Verification Before Completion
Overview
Claiming work is complete without verification is dishonesty, not efficiency.
Core principle: Evidence before claims, always.
Violating the letter of this rule is violating the spirit of this rule.
The Iron Law
NO COMPLETION CLAIMS WITHOUT FRESH VERIFICATION EVIDENCE
If you haven't run the verification command in this message, you cannot claim it passes.
The Gate Function
BEFORE claiming any status or expressing satisfaction: 1. IDENTIFY: What command proves this claim? 2. RUN: Execute the FULL command (fresh, complete) 3. READ: Full output, check exit code, count failures 4. VERIFY: Does output confirm the claim? - If NO: State actual status with evidence - If YES: State claim WITH evidence 5. ONLY THEN: Make the claim Skip any step = lying, not verifying
Process
1. Run ALL Tests
Not just the new tests. The entire test suite.

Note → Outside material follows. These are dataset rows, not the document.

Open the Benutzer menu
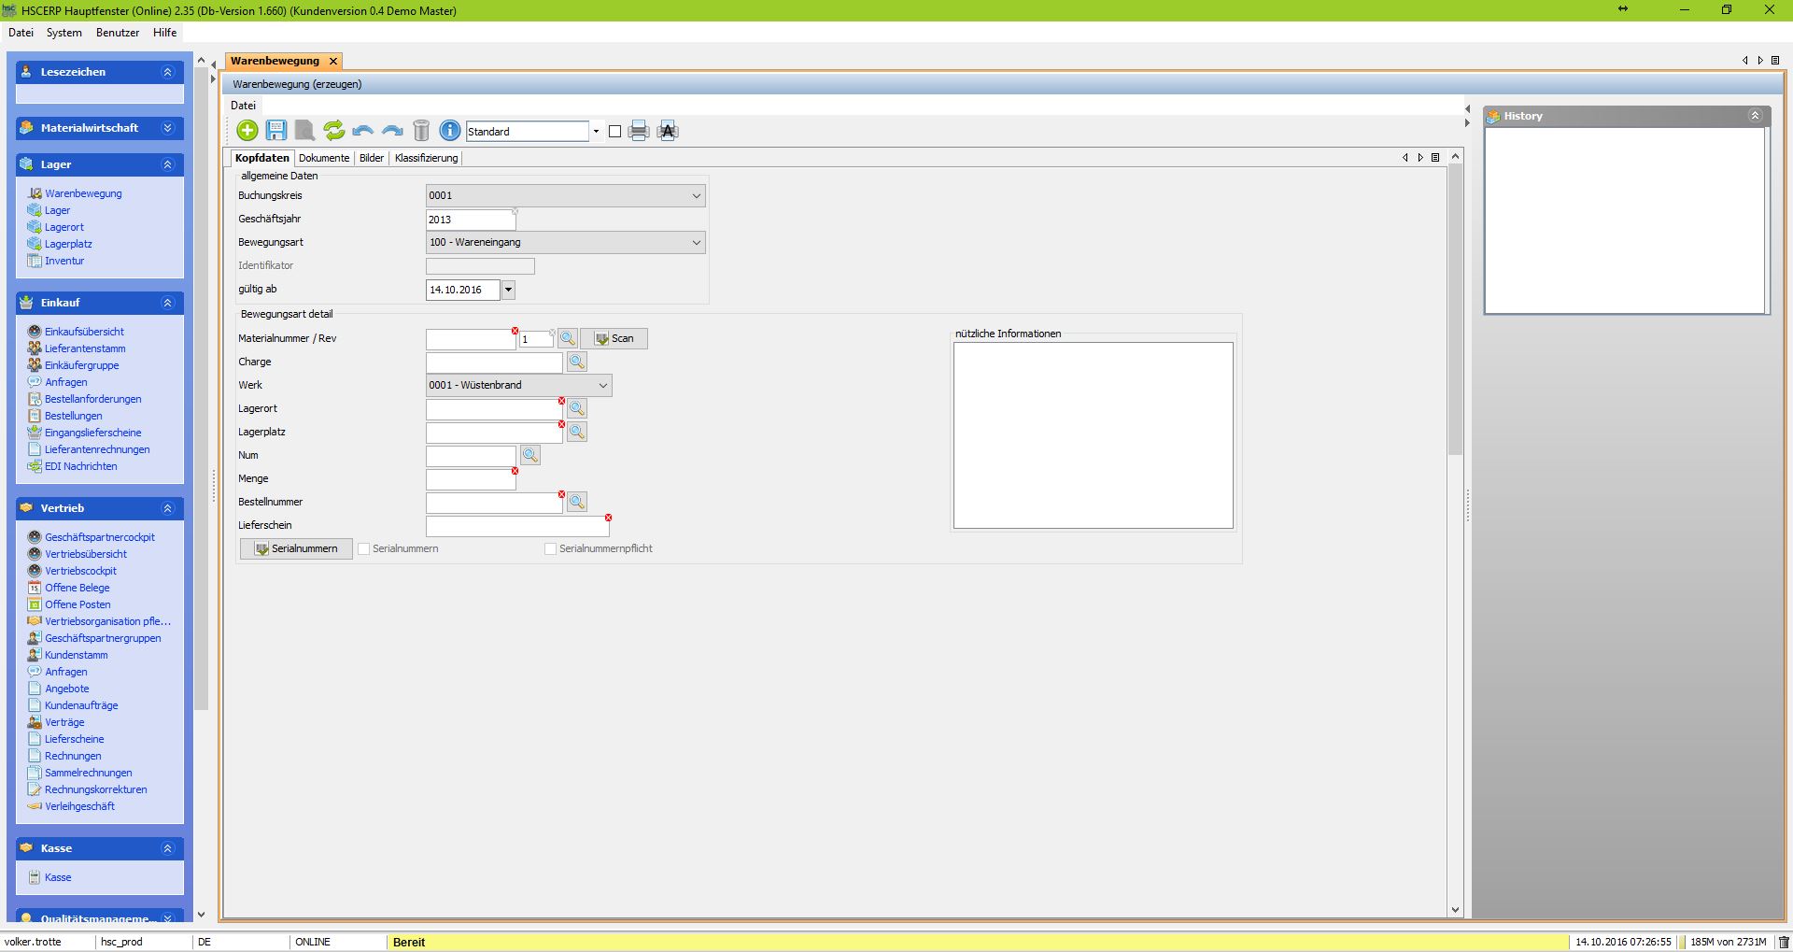 click(118, 33)
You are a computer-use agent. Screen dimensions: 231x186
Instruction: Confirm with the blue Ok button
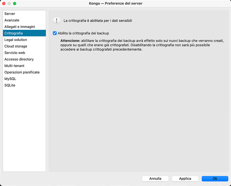click(x=215, y=178)
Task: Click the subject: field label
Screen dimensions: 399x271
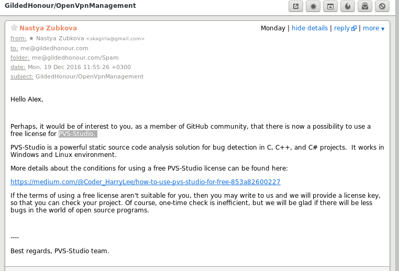Action: pos(22,76)
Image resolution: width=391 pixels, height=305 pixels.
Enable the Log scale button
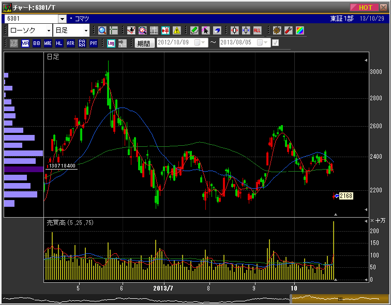pyautogui.click(x=111, y=43)
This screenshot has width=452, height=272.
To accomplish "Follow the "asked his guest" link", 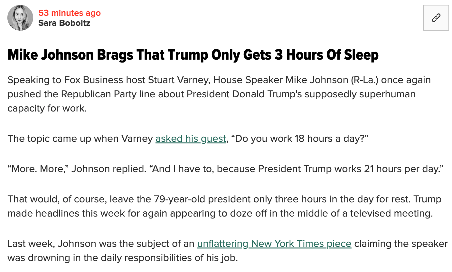I will (191, 139).
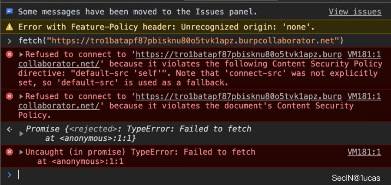Open the View issues link
The height and width of the screenshot is (185, 391).
355,12
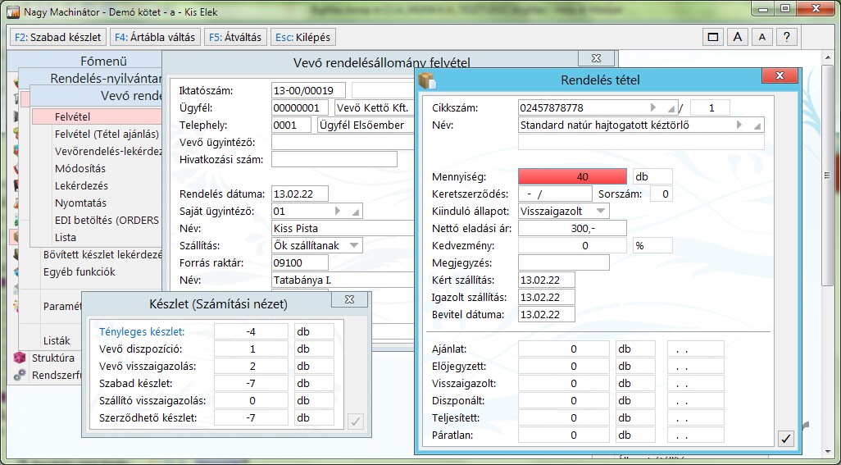Click the greyed checkmark in the Készlet panel

355,421
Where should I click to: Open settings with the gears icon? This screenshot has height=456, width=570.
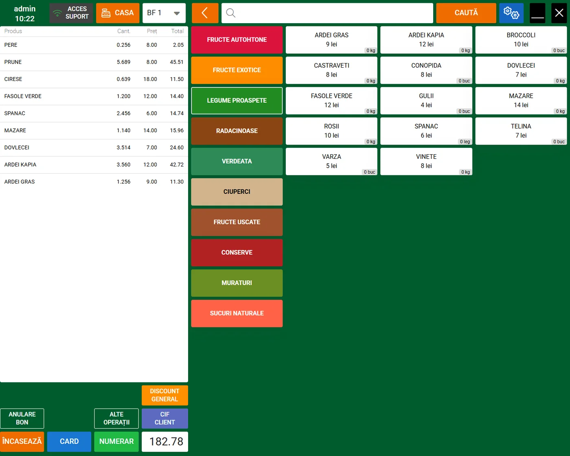(x=511, y=13)
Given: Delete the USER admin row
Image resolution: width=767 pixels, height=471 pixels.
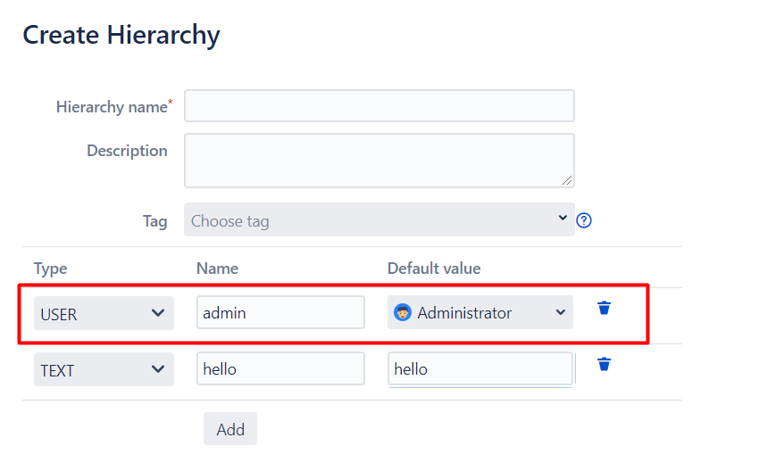Looking at the screenshot, I should [x=604, y=309].
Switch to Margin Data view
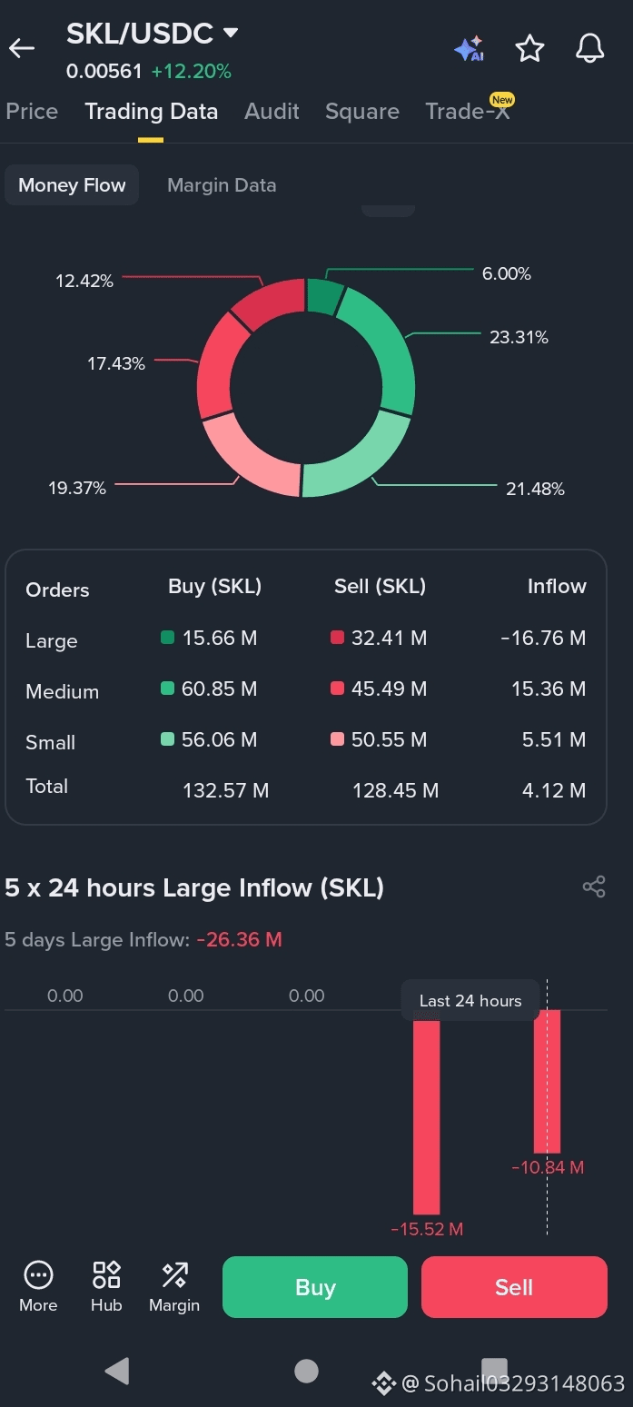 pos(222,185)
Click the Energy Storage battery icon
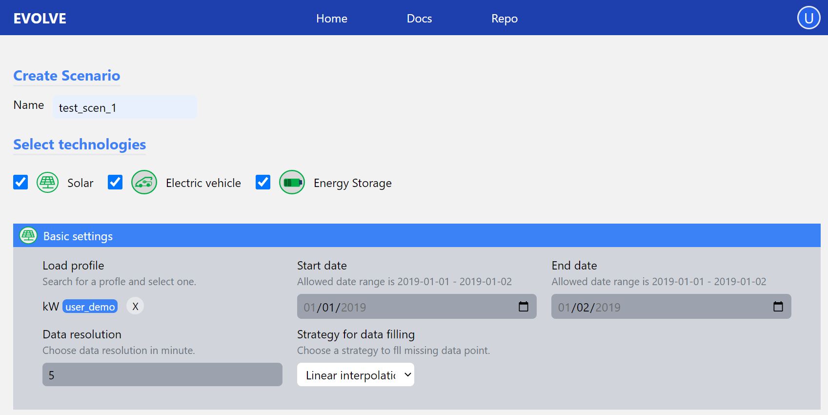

# Run full test suite — must be 100% pass bundle exec rspec # Any failure = task NOT complete
2. Verify Acceptance Criteria
For each criterion in the bead/task:
Acceptance Criteria: - [ ] Upload endpoint accepts JPEG, PNG, WebP - [ ] Files over 5MB rejected with clear error - [ ] Successful upload returns avatar URL Manual verification: □ Tested JPEG upload → works □ Tested PNG upload → works □ Tested WebP upload → works □ Tested 6MB file → rejected with "File too large" error □ Tested valid upload → returns https://bucket.s3.../avatar.jpg
Cross-check: Tests vs. Acceptance Criteria
Before marking a bead complete, verify that the bead's tests.run_command
actually covers ALL acceptance criteria. If the test only checks a subset
(e.g., frontmatter presence but not file moves), manually verify the
remaining criteria.
Common gap: A bead's description says "move files" but its test only checks "files have frontmatter." The test passes, but the bead isn't done.
3. Check for Regressions
Did the change break anything else?
# If touching shared code, run related tests bundle exec rspec spec/services/storage/ # Check for new warnings bundle exec rspec 2>&1 | grep -i warning
4. Review the Diff
Look at what actually changed:
git diff --stat git diff
Questions:
- •Is there any debug code left in?
- •Are there any TODO comments that should be resolved?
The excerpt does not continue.